[YOUR TASK]: Return only the lines below starting at the line containing "1568x686 pixels." and ending at the line containing "Task: Select the Operativsystemnavn row", both included, exactly as they are and with no pictures.

[Opening INPUT FOR THIS TASK section]

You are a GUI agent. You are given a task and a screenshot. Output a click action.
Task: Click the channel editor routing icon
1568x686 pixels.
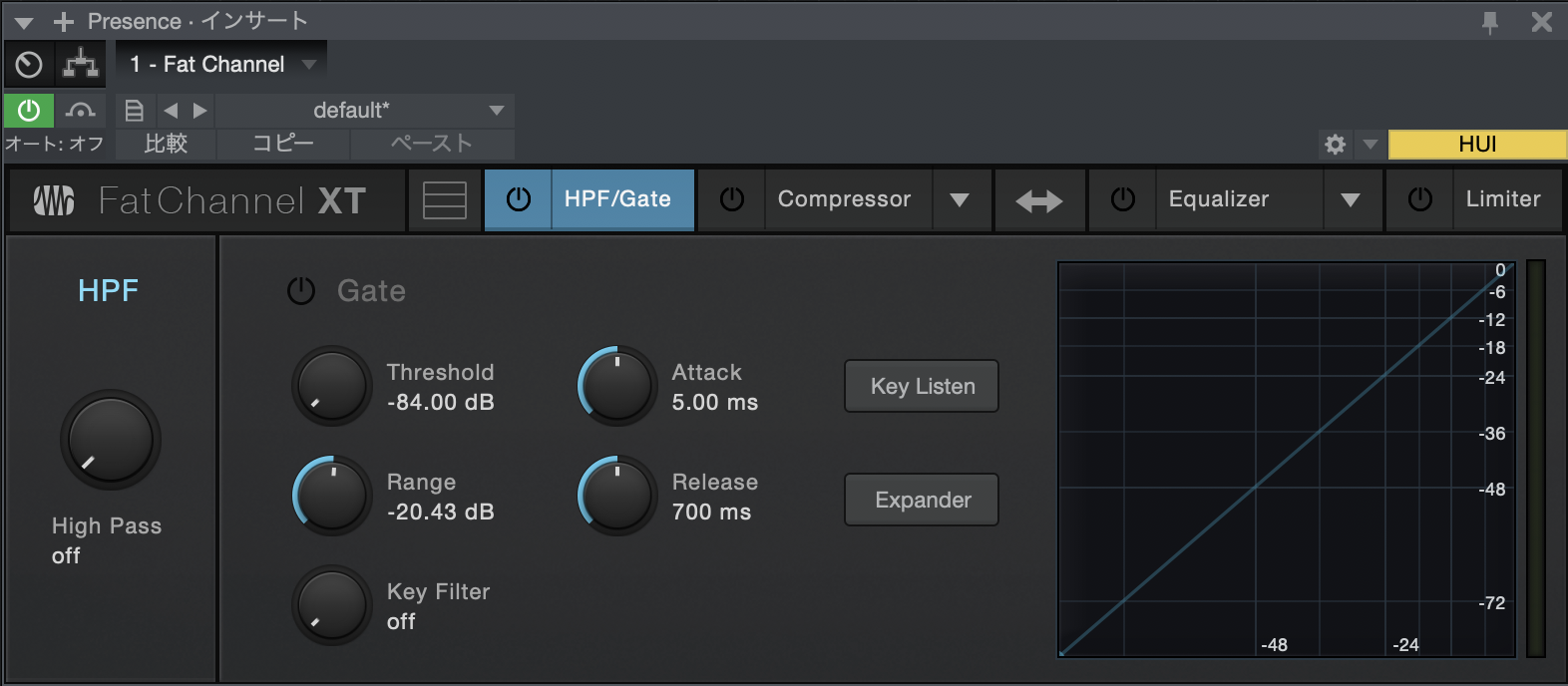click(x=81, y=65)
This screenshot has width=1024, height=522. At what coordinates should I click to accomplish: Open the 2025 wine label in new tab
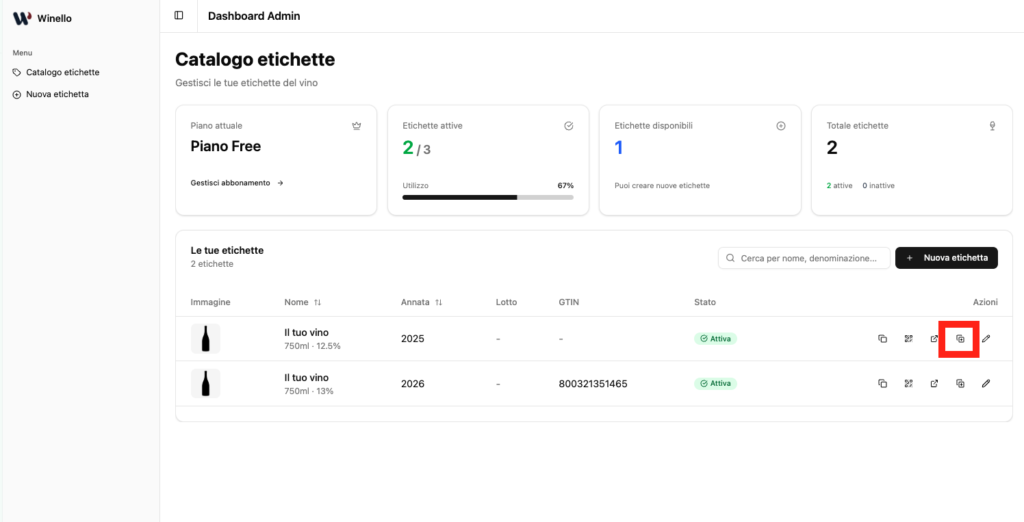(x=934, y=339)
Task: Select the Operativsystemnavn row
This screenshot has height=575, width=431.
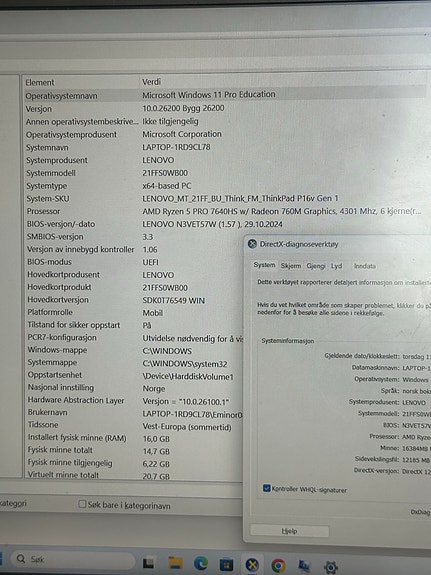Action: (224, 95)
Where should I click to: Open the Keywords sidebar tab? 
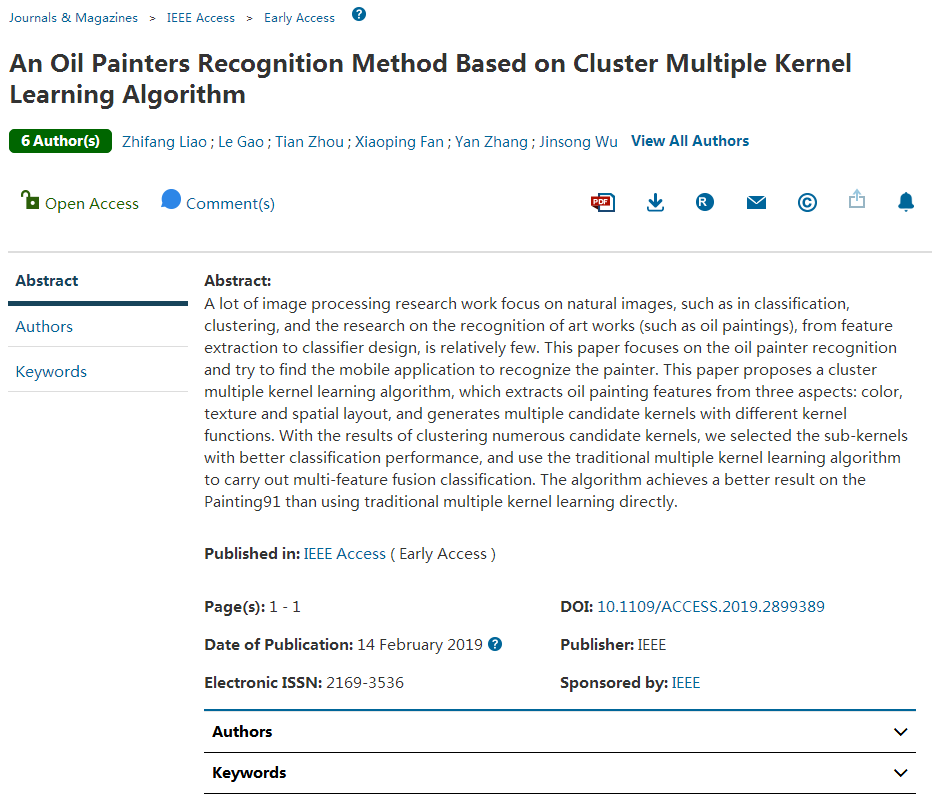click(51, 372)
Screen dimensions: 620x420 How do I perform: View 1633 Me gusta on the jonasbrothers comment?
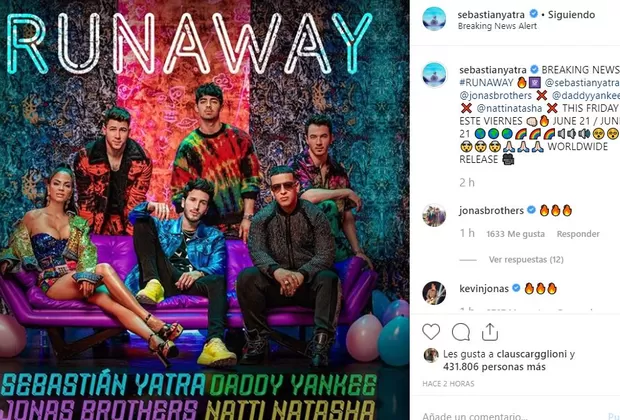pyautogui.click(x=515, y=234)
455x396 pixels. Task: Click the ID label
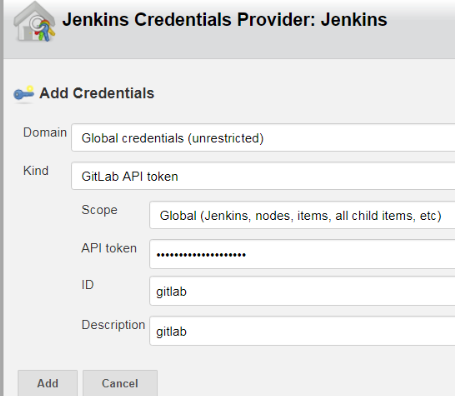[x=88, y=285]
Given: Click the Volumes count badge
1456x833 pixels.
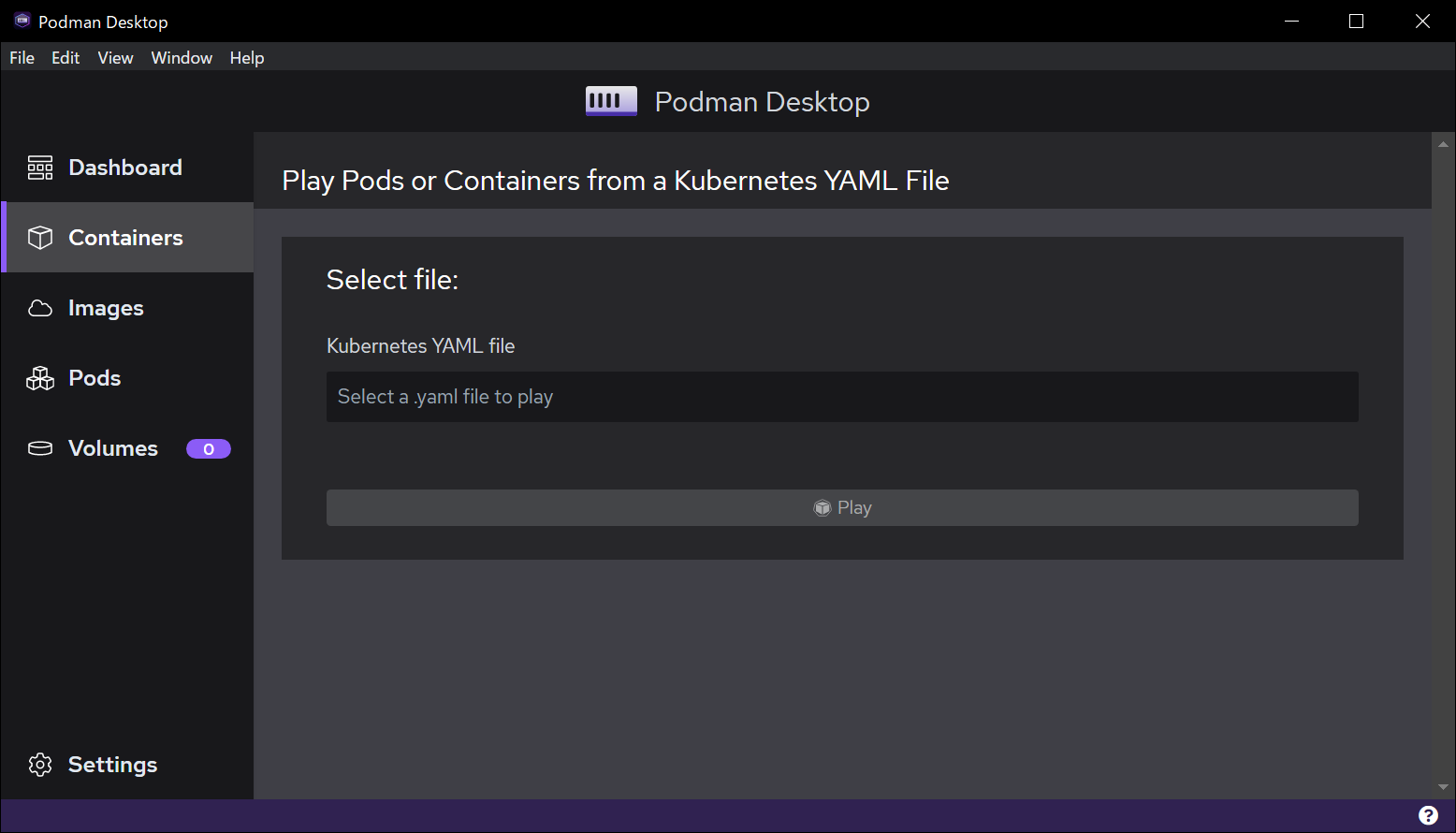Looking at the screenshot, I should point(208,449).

[Closing INPUT FOR THIS TASK section]
[Opening INPUT FOR THIS TASK section]

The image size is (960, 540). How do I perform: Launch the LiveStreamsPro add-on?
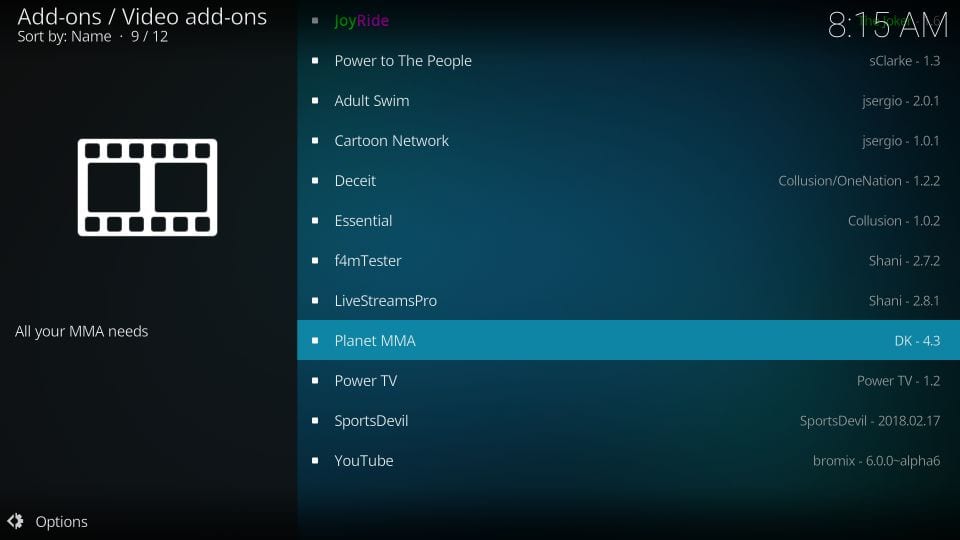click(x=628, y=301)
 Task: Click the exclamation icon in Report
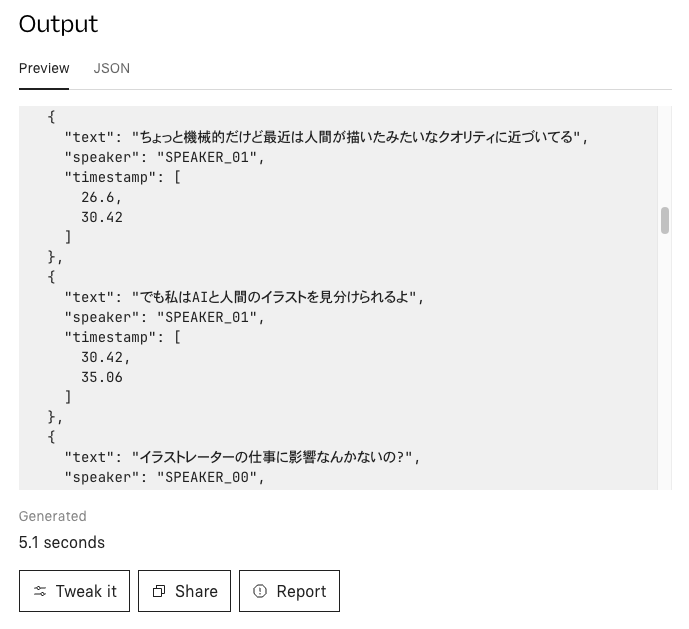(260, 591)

[Closing INPUT FOR THIS TASK section]
[Opening INPUT FOR THIS TASK section]

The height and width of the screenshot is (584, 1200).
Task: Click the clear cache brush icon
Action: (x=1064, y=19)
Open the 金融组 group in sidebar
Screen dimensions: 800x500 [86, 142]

[Closing INPUT FOR THIS TASK section]

[ANSWER TO THE EXERCISE]:
1568x686 pixels.
click(x=81, y=65)
This screenshot has width=1024, height=522. At what coordinates should I click to accomplish: Open the 2025 wine label in new tab
(x=934, y=339)
Task: Select the Operativsystemnavn row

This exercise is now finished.